■ **What the task asks**: Reproduce the listing that follows with no differences at all.

■ **Material for the task**:
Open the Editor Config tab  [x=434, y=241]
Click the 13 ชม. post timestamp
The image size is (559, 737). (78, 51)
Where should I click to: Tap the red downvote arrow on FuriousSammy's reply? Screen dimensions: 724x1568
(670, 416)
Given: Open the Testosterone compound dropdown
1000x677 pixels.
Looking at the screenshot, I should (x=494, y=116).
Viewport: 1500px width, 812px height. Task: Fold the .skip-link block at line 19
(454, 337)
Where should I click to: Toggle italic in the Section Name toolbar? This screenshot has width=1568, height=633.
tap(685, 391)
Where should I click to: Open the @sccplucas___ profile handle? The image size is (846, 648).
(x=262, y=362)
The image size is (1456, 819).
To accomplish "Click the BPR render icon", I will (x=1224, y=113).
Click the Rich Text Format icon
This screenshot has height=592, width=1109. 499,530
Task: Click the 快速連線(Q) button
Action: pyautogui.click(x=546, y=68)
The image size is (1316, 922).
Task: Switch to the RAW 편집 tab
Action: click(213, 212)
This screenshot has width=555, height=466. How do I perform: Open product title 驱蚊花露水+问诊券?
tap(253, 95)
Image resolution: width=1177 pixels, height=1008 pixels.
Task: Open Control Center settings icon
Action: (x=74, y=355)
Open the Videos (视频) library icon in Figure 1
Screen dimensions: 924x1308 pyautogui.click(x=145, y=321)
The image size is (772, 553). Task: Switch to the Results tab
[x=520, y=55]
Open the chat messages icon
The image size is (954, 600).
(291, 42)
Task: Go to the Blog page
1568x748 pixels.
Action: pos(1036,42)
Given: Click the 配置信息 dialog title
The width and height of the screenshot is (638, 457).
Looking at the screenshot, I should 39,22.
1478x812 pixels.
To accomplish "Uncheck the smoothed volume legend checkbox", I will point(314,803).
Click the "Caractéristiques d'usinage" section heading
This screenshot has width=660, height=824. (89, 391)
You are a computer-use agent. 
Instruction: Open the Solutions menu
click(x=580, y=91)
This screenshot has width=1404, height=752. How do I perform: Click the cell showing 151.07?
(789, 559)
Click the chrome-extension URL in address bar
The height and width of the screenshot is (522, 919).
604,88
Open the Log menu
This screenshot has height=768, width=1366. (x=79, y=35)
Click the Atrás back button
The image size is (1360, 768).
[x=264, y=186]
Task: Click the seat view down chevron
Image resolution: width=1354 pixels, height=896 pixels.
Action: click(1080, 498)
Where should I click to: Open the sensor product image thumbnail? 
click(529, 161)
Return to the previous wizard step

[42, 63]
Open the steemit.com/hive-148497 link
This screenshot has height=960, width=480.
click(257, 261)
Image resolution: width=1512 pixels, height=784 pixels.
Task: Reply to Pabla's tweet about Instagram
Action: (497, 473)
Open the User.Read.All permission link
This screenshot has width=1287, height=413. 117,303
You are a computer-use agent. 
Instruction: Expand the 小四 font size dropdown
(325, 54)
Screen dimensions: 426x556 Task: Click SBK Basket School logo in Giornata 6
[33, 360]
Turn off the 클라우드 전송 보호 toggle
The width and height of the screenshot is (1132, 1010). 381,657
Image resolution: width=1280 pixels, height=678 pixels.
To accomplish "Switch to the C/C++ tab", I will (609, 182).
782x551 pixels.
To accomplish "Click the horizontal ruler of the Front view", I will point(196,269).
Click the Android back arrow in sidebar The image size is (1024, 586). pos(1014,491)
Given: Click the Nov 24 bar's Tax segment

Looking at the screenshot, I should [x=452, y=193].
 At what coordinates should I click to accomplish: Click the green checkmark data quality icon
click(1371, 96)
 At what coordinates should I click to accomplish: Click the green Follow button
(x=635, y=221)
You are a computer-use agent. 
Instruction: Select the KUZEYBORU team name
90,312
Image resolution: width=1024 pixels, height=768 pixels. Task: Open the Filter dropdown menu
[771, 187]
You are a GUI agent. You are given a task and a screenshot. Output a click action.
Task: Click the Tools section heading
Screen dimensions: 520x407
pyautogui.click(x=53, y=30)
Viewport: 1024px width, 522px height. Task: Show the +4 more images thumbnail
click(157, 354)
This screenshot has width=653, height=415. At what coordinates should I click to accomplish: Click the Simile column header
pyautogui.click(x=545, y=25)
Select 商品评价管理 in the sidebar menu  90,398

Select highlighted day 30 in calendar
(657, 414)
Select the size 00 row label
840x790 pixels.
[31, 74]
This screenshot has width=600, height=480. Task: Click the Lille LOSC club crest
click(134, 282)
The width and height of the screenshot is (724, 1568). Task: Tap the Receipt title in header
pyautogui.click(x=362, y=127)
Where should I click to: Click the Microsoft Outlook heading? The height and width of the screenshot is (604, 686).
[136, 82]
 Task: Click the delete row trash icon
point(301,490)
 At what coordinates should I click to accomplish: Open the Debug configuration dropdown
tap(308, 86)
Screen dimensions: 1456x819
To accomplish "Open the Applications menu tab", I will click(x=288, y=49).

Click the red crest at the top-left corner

■ **Exercise response**:
Open the Editor Config tab  [x=434, y=241]
Click the 13 ชม. post timestamp
The image size is (559, 737). (78, 51)
Where should I click to: Tap the red downvote arrow on FuriousSammy's reply? Screen dimensions: 724x1568
(670, 416)
Given: Open the Testosterone compound dropdown
1000x677 pixels.
Looking at the screenshot, I should (x=494, y=116).
Viewport: 1500px width, 812px height. Task: Fold the .skip-link block at line 19
(454, 337)
Where should I click to: Toggle italic in the Section Name toolbar? This screenshot has width=1568, height=633.
tap(685, 391)
Where should I click to: Open the @sccplucas___ profile handle? The image size is (846, 648).
(x=262, y=362)
The image size is (1456, 819).
To accomplish "Click the BPR render icon", I will (x=1224, y=113).
Click the Rich Text Format icon
This screenshot has height=592, width=1109. 499,530
Task: Click the 快速連線(Q) button
Action: pyautogui.click(x=546, y=68)
The image size is (1316, 922).
Task: Switch to the RAW 편집 tab
Action: click(213, 212)
This screenshot has width=555, height=466. How do I perform: Open product title 驱蚊花露水+问诊券?
tap(253, 95)
Image resolution: width=1177 pixels, height=1008 pixels.
Task: Open Control Center settings icon
Action: (x=74, y=355)
Open the Videos (视频) library icon in Figure 1
Screen dimensions: 924x1308 pyautogui.click(x=145, y=321)
The image size is (772, 553). Task: Switch to the Results tab
[x=520, y=55]
Open the chat messages icon
The image size is (954, 600).
(291, 42)
Task: Go to the Blog page
1568x748 pixels.
Action: pos(1036,42)
Given: Click the 配置信息 dialog title
The width and height of the screenshot is (638, 457).
Looking at the screenshot, I should 39,22.
1478x812 pixels.
To accomplish "Uncheck the smoothed volume legend checkbox", I will point(314,803).
Click the "Caractéristiques d'usinage" section heading
This screenshot has width=660, height=824. (89, 391)
You are a computer-use agent. 
Instruction: Open the Solutions menu
click(x=580, y=91)
This screenshot has width=1404, height=752. How do I perform: Click the cell showing 151.07?
(789, 559)
Click the chrome-extension URL in address bar
The height and width of the screenshot is (522, 919).
604,88
Open the Log menu
This screenshot has height=768, width=1366. (x=79, y=35)
Click the Atrás back button
The image size is (1360, 768).
[x=264, y=186]
Task: Click the seat view down chevron
Image resolution: width=1354 pixels, height=896 pixels.
Action: click(1080, 498)
Where should I click to: Open the sensor product image thumbnail? 
click(529, 161)
Return to the previous wizard step

[42, 63]
Open the steemit.com/hive-148497 link
This screenshot has height=960, width=480.
click(257, 261)
Image resolution: width=1512 pixels, height=784 pixels.
Task: Reply to Pabla's tweet about Instagram
Action: (497, 473)
Open the User.Read.All permission link
This screenshot has width=1287, height=413. 117,303
You are a computer-use agent. 
Instruction: Expand the 小四 font size dropdown
(325, 54)
Screen dimensions: 426x556 Task: Click SBK Basket School logo in Giornata 6
[33, 360]
Turn off the 클라우드 전송 보호 toggle
The width and height of the screenshot is (1132, 1010). 381,657
Image resolution: width=1280 pixels, height=678 pixels.
To accomplish "Switch to the C/C++ tab", I will (609, 182).
782x551 pixels.
To accomplish "Click the horizontal ruler of the Front view", I will point(196,269).
Click the Android back arrow in sidebar The image size is (1024, 586). pos(1014,491)
Given: Click the Nov 24 bar's Tax segment

Looking at the screenshot, I should [x=452, y=193].
 At what coordinates should I click to accomplish: Click the green checkmark data quality icon
click(1371, 96)
 At what coordinates should I click to accomplish: Click the green Follow button
(x=635, y=221)
You are a computer-use agent. 
Instruction: Select the KUZEYBORU team name
90,312
Image resolution: width=1024 pixels, height=768 pixels. Task: Open the Filter dropdown menu
[771, 187]
You are a GUI agent. You are given a task and a screenshot. Output a click action.
Task: Click the Tools section heading
Screen dimensions: 520x407
pyautogui.click(x=53, y=30)
Viewport: 1024px width, 522px height. Task: Show the +4 more images thumbnail
click(157, 354)
This screenshot has width=653, height=415. At what coordinates should I click to accomplish: Click the Simile column header
pyautogui.click(x=545, y=25)
Select 商品评价管理 in the sidebar menu  90,398

Select highlighted day 30 in calendar
(657, 414)
Select the size 00 row label
840x790 pixels.
[31, 74]
This screenshot has width=600, height=480. Task: Click the Lille LOSC club crest
click(134, 282)
The width and height of the screenshot is (724, 1568). Task: Tap the Receipt title in header
pyautogui.click(x=362, y=127)
Where should I click to: Click the Microsoft Outlook heading? The height and width of the screenshot is (604, 686).
[136, 82]
 Task: Click the delete row trash icon
point(301,490)
 At what coordinates should I click to accomplish: Open the Debug configuration dropdown
tap(308, 86)
Screen dimensions: 1456x819
To accomplish "Open the Applications menu tab", I will click(x=288, y=49).

Click the red crest at the top-left corner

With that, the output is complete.